**Description of the task**
Reproduce the whole passage on the Lubanga appeals and reparations, word for word.

**Text section**

+---+

On 1 December 2014, the Appeals Chamber dismissed the appeals.[7] Here as well, the Appeals Chamber clarified that it only intervenes if it finds that the conclusions in the original decision were unreasonable, which it said was not the case in this instance. It also found that Mr Lubanga had not demonstrated that his detention in DRC was related to the conduct for which he had been convicted by the ICC.

On 16 July 2015, the Court will hold a hearing to consider whether Mr Lubanga’s sentence should be reduced. Article 110(3) of the Statute indeed provides that once a convicted person has served two thirds of his sentence, ‘the Court shall review that sentence to determine if it should be reduced’.

Appeals Chamber amends Decision on the principles and procedures on reparations

On 7 August 2012, Trial Chamber I issued its decision on the principles and procedures to be applied to reparations in the Lubanga case.[8] In view of Mr Lubanga’s indigence, the Trial Chamber decided that:

  • reparation in this case would be implemented “through” the Trust Fund for Victims (the Trust Fund), which will have to propose what reparation in this case will look like following consultations with communities;
  • reparation through the Trust Fund would tend to be collective;
  • individual applications for reparation submitted by victims would not be considered;
  • the Court should formulate and implement reparation awards that are appropriate for the victims of sexual and gender-based violence;
  • Mr Lubanga was not responsible to pay for reparation.

The appeals

This Decision was appealed by Mr Lubanga[9] as well as by victims’ legal teams.[10] The legal representatives of victims advanced multiple arguments including that:

  • the Chamber was wrong in refusing to consider victims’ application for reparation;
  • the Chamber should not have delegated the consideration of reparations claims and other functions to the Trust Fund;
  • the Chamber should have found that Mr Lubanga was liable to contribute to reparations.

+---+

**Stored records**
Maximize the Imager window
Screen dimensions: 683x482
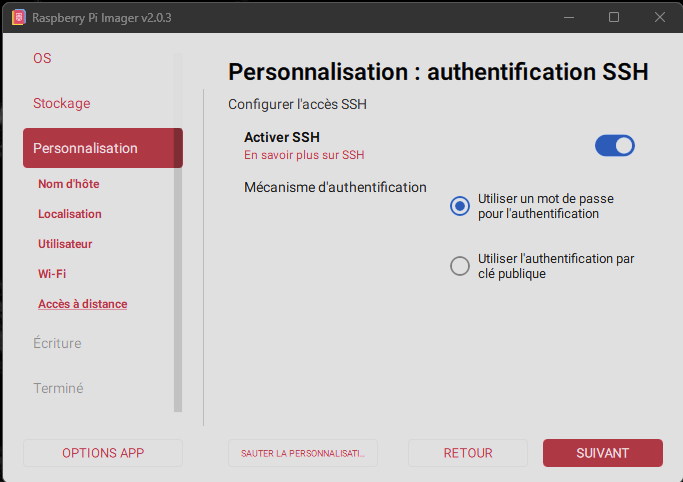614,17
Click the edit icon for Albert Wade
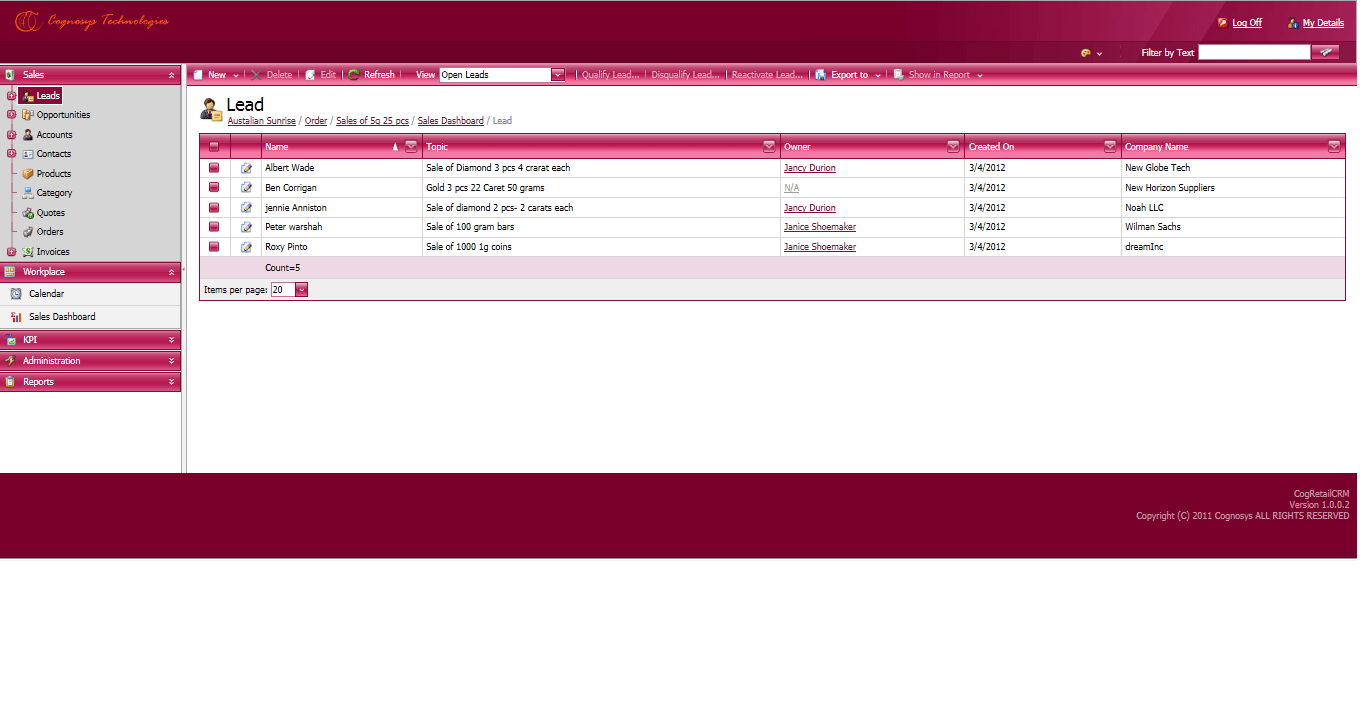 [246, 168]
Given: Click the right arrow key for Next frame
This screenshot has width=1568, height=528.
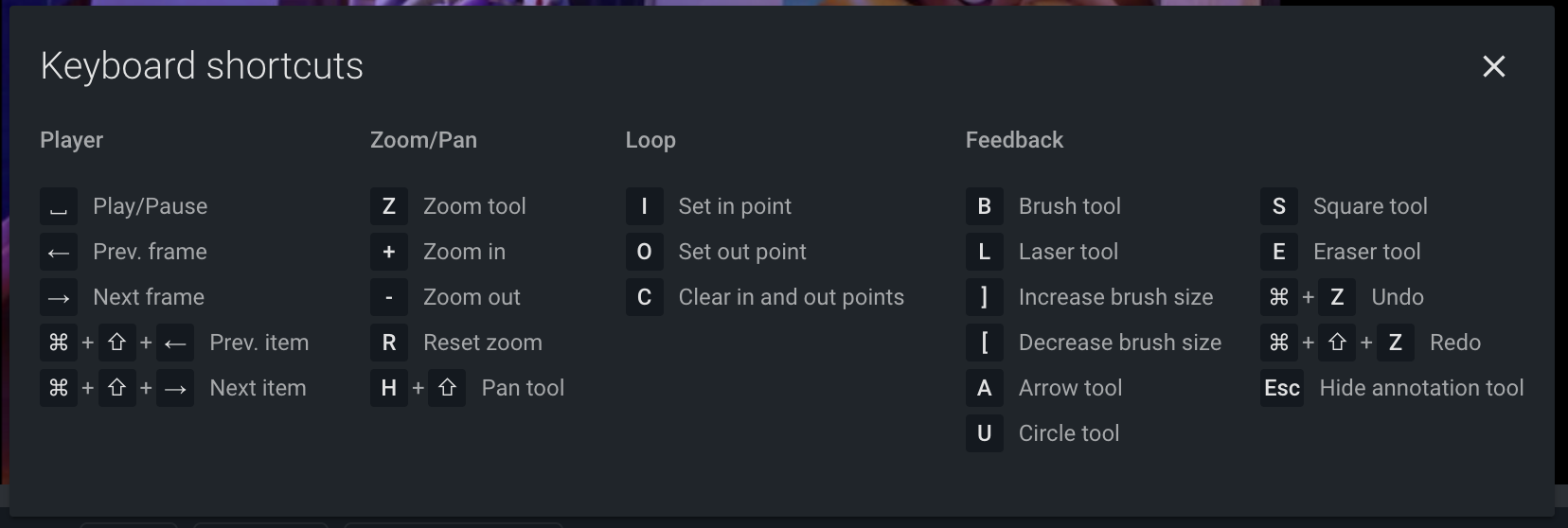Looking at the screenshot, I should tap(59, 297).
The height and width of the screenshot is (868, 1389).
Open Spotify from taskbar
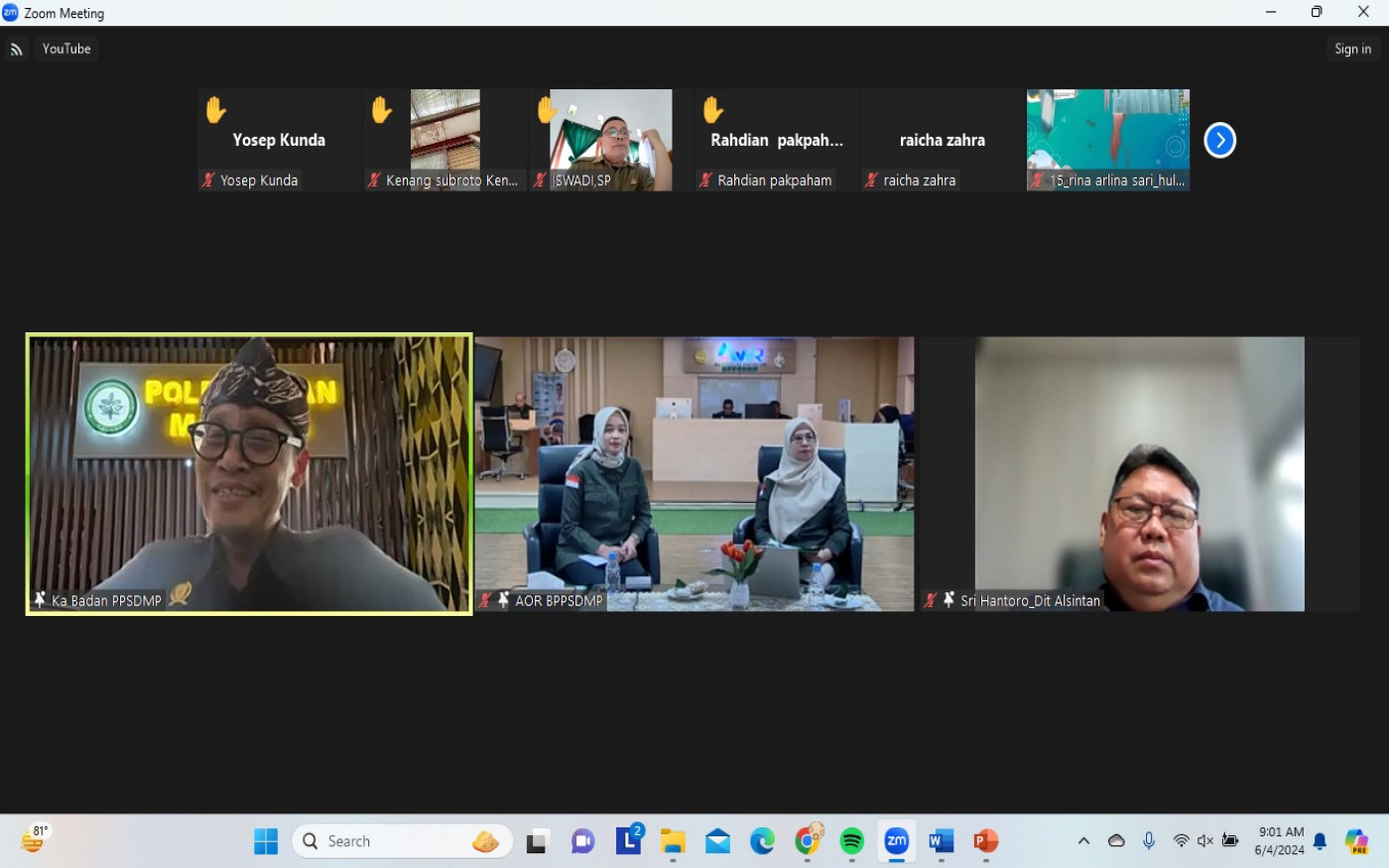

+---+

**The answer**
On 1 December 2014, the Appeals Chamber dismissed the appeals.[7] Here as well, the Appeals Chamber clarified that it only intervenes if it finds that the conclusions in the original decision were unreasonable, which it said was not the case in this instance. It also found that Mr Lubanga had not demonstrated that his detention in DRC was related to the conduct for which he had been convicted by the ICC.

On 16 July 2015, the Court will hold a hearing to consider whether Mr Lubanga’s sentence should be reduced. Article 110(3) of the Statute indeed provides that once a convicted person has served two thirds of his sentence, ‘the Court shall review that sentence to determine if it should be reduced’.

Appeals Chamber amends Decision on the principles and procedures on reparations

On 7 August 2012, Trial Chamber I issued its decision on the principles and procedures to be applied to reparations in the Lubanga case.[8] In view of Mr Lubanga’s indigence, the Trial Chamber decided that:

  • reparation in this case would be implemented “through” the Trust Fund for Victims (the Trust Fund), which will have to propose what reparation in this case will look like following consultations with communities;
  • reparation through the Trust Fund would tend to be collective;
  • individual applications for reparation submitted by victims would not be considered;
  • the Court should formulate and implement reparation awards that are appropriate for the victims of sexual and gender-based violence;
  • Mr Lubanga was not responsible to pay for reparation.

The appeals

This Decision was appealed by Mr Lubanga[9] as well as by victims’ legal teams.[10] The legal representatives of victims advanced multiple arguments including that:

  • the Chamber was wrong in refusing to consider victims’ application for reparation;
  • the Chamber should not have delegated the consideration of reparations claims and other functions to the Trust Fund;
  • the Chamber should have found that Mr Lubanga was liable to contribute to reparations.